1 pointby agentseal8 hours ago2 comments
  • rodchalski2 hours ago
    Good coverage on the input-side attack surface. One category that's harder to probe statically: what the agent does with its tool call authority once it's running.

    Prompt injection can hijack the agent's reasoning, but the real damage happens when the agent then calls a tool it shouldn't — deletes a file, exfiltrates data, escalates its own permissions. The probe finds the injection vector; it doesn't tell you whether your authorization layer would have stopped what happened next.

    150 probes is solid for "can the agent be manipulated?" Still leaves open "once manipulated, can it cause real harm?" — which depends on what the tool boundary looks like.

    Curious if you've thought about probing tool-call authorization specifically. What scope do your injected prompts try to reach for?

  • agentseal8 hours ago
    I built AgentSeal to answer a simple question: can your AI agent be hacked?

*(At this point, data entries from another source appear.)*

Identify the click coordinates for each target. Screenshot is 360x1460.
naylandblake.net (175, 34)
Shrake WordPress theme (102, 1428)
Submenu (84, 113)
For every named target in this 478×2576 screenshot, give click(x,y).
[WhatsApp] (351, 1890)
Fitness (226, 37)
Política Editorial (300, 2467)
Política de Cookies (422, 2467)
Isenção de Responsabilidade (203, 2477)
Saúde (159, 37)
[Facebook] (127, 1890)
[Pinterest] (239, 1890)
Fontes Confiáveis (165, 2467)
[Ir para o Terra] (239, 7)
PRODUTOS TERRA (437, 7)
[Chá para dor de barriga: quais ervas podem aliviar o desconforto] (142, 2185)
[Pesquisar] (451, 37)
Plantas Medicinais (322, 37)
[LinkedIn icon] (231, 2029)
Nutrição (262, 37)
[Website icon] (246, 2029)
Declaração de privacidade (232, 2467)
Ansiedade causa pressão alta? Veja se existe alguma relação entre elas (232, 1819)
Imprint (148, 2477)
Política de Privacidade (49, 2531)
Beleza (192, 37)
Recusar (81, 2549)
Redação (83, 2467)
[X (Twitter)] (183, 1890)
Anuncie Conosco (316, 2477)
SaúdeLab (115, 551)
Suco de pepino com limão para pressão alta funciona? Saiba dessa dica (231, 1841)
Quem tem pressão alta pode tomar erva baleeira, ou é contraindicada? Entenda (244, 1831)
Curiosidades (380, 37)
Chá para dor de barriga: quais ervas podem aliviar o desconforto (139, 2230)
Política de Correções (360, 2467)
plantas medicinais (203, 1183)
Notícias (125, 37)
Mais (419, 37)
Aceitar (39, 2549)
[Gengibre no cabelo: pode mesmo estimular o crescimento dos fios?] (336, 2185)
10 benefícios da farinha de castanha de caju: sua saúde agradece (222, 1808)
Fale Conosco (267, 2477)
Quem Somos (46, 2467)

      It sends 150+ attack probes (prompt extraction, injection, persona hijacking, encoding tricks, etc.) at your agent and gives you a trust score from 0-100 with specific fix recommendations.
    
      Key points:
      - Works with OpenAI, Anthropic, Ollama, Vercel AI SDK, LangChain, or any HTTP endpoint
      - Deterministic detection (no AI judge) — same scan twice = same results
      - Python: pip install agentseal && agentseal scan --prompt "..." --model gpt-4o
      - JS/TS: npx agentseal scan --prompt "..." --model gpt-4o
      - CI-friendly: --min-score 75 exits with code 1 if below threshold
    
      The core scanner (150 probes + adaptive mutations) is free and open source. Pro adds MCP tool poisoning, RAG poisoning, and behavioral genome mapping.
    
      GitHub: https://github.com/AgentSeal/agentseal
      Website: https://agentseal.org
    
      I'd love feedback on the probe coverage and detection approach. What attacks are we missing?